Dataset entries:
★ ★ ★ ★ ★ ★ ★
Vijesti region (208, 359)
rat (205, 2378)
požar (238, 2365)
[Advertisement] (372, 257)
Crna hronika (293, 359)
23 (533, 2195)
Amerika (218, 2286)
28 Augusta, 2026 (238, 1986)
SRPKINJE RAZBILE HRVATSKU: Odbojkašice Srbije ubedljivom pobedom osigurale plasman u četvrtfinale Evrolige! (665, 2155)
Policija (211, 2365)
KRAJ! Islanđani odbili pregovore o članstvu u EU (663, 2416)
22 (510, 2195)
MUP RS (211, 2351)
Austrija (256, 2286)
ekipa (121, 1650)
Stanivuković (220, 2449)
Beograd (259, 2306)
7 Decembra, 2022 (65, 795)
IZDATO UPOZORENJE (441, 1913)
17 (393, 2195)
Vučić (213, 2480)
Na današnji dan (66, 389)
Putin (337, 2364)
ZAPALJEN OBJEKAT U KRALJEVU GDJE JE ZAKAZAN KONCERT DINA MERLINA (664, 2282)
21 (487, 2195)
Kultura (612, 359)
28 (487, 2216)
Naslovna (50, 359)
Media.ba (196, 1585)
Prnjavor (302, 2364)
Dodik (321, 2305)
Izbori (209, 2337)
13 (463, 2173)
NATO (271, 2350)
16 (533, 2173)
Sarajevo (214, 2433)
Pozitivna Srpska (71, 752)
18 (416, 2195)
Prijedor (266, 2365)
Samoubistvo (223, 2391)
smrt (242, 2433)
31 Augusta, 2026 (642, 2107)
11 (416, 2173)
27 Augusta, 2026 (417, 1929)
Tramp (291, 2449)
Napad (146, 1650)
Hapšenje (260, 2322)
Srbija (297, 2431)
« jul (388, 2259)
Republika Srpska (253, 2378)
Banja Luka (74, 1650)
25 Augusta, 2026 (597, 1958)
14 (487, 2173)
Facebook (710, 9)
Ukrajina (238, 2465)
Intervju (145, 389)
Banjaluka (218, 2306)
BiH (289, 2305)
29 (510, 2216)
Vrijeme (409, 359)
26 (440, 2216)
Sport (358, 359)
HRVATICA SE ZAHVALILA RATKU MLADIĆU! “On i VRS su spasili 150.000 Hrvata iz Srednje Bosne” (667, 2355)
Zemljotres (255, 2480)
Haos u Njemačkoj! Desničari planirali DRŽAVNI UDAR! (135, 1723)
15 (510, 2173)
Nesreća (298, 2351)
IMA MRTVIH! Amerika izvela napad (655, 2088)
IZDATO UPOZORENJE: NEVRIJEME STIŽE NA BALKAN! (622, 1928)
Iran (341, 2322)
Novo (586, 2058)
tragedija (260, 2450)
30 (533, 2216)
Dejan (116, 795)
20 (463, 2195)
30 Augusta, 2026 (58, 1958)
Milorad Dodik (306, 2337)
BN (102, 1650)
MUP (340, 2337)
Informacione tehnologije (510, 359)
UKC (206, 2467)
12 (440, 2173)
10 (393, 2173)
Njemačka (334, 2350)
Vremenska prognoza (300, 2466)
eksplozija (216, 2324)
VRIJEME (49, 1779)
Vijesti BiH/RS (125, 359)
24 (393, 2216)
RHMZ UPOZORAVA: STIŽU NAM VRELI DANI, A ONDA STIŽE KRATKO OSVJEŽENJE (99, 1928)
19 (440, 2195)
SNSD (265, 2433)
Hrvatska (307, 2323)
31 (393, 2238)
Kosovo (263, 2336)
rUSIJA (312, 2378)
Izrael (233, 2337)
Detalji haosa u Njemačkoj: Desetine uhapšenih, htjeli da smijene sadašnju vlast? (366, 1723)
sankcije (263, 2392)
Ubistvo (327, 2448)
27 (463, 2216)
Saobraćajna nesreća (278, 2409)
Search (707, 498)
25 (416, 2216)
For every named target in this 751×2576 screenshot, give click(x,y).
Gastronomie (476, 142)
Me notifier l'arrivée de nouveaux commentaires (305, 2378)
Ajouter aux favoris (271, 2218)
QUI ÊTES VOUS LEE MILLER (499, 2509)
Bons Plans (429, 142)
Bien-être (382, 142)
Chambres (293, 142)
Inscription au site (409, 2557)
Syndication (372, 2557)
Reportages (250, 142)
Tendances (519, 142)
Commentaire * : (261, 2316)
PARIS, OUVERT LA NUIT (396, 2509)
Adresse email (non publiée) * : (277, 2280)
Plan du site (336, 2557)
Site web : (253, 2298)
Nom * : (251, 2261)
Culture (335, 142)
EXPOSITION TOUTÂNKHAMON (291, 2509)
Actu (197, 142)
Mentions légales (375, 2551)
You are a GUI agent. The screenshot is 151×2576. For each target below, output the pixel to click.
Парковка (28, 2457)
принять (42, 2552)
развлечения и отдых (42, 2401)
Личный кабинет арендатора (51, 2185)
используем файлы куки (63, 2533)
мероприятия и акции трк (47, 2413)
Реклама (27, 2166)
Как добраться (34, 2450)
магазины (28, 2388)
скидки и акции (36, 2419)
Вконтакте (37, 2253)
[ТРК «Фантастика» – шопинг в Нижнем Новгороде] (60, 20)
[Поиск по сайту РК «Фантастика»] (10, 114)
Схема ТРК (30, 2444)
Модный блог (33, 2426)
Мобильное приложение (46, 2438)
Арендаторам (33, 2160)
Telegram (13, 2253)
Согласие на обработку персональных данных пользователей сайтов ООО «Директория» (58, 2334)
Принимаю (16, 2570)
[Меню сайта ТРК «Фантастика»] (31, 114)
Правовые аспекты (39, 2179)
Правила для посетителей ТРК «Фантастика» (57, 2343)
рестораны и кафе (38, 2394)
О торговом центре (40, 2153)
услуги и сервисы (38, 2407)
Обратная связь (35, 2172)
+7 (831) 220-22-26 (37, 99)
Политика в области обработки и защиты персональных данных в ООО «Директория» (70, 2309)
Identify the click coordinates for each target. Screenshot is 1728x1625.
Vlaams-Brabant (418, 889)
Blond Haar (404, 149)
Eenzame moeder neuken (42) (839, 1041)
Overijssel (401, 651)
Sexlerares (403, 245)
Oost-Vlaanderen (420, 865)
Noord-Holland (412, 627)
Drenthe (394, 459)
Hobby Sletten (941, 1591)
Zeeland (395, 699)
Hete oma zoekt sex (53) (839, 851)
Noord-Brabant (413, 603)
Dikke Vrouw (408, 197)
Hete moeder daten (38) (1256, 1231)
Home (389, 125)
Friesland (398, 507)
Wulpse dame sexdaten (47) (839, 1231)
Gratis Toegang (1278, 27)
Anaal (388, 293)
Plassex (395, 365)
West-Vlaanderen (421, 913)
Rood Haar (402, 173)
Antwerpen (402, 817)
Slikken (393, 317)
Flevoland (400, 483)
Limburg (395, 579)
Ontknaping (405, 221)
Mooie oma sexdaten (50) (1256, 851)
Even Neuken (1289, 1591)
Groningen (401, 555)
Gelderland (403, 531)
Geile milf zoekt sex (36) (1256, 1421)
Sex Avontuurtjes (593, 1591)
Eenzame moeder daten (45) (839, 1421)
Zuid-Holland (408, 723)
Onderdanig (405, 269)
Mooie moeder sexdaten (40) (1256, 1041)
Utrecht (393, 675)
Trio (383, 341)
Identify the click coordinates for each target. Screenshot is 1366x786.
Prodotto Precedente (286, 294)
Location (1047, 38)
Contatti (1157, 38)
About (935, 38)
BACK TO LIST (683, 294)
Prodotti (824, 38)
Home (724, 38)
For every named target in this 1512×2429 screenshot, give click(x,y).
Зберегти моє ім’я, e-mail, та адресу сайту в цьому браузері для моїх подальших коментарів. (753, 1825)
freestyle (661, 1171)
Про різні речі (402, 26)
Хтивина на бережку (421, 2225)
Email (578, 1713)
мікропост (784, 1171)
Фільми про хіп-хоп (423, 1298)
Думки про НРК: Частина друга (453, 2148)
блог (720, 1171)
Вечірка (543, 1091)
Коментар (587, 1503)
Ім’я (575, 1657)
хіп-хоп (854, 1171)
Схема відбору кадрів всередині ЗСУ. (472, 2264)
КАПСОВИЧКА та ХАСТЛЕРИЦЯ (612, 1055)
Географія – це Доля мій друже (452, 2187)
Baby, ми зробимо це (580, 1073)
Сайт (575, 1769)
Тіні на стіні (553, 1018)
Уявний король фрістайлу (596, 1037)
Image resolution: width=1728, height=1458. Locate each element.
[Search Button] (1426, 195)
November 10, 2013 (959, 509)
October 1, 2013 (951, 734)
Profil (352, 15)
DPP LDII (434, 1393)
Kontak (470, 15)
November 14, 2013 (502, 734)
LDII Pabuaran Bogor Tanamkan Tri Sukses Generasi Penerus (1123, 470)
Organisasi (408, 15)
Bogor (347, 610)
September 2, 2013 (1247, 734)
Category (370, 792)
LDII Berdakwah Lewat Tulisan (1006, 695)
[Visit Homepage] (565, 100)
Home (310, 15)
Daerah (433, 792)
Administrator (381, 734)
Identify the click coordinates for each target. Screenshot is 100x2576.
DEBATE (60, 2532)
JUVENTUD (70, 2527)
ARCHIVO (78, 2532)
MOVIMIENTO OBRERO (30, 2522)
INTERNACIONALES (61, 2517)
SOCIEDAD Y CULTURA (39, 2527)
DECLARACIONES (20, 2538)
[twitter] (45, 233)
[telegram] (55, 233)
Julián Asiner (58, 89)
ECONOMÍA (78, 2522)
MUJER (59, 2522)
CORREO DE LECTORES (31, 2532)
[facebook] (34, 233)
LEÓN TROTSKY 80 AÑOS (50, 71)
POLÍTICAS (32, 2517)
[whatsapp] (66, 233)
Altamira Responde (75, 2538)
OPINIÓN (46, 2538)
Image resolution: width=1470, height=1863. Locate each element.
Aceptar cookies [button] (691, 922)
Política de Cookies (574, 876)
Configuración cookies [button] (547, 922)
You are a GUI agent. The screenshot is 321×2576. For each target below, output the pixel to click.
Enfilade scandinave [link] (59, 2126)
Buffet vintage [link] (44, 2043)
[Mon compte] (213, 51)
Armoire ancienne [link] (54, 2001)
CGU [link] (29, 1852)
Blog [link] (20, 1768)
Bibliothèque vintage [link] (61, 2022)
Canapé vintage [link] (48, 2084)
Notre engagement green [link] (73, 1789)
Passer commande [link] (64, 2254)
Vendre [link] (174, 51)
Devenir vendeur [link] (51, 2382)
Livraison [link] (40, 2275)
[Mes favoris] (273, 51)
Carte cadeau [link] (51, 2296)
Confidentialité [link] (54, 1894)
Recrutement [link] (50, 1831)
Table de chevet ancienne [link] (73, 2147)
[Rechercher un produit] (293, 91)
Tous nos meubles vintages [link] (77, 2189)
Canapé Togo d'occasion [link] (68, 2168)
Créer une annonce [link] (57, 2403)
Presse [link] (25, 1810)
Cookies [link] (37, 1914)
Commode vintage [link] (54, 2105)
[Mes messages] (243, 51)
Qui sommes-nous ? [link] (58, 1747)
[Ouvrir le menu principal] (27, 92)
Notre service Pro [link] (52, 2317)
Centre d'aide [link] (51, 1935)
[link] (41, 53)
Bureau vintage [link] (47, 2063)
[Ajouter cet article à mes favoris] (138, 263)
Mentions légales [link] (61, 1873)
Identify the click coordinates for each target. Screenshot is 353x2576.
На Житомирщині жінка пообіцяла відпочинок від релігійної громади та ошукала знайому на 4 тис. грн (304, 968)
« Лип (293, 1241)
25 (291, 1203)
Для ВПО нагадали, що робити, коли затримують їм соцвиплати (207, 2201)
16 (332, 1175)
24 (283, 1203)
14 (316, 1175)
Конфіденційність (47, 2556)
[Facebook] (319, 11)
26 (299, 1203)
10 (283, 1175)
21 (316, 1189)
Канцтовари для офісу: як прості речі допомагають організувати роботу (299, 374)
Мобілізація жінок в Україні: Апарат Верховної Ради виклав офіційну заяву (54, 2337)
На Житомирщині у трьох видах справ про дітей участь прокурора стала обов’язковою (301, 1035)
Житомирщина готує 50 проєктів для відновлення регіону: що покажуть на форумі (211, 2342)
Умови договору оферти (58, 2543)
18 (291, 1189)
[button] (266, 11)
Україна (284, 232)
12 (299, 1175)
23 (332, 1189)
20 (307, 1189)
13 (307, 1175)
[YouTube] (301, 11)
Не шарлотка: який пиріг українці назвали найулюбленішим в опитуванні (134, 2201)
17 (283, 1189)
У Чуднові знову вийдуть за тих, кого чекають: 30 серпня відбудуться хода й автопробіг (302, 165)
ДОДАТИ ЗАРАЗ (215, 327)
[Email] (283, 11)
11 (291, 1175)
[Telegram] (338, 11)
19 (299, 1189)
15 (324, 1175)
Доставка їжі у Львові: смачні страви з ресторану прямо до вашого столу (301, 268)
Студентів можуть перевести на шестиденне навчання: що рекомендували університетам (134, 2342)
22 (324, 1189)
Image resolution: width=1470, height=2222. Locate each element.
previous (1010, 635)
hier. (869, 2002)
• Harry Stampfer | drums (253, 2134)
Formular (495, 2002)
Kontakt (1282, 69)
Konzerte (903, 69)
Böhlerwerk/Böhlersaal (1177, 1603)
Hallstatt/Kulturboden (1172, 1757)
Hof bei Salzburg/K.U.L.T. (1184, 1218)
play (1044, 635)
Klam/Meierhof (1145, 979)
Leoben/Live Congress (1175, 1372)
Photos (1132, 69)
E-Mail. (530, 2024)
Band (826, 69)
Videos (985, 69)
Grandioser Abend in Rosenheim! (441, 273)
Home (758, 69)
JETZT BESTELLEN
★ ★ ★ ★ ★ ★ ★
The answer must be every line of the data that holds the word "target".

Expected answer:
For every named target in this 751×2576 screenshot, give click(x,y).
You are a GUI agent. The screenshot is 151×2576. For each target below, output the pixel to click.
Identify the click coordinates for each target. Screenshot is 1728x1625.
Identify the click coordinates for each target. Screenshot is 1366x786.
For every named target in this 1512×2429 screenshot, give click(x,y).
Identify the click coordinates for each target. Screenshot is 100x2576.
You are a GUI agent. The screenshot is 321×2576. For each target below, output the pixel to click.
Identify the click coordinates for each target. Screenshot is 353x2576.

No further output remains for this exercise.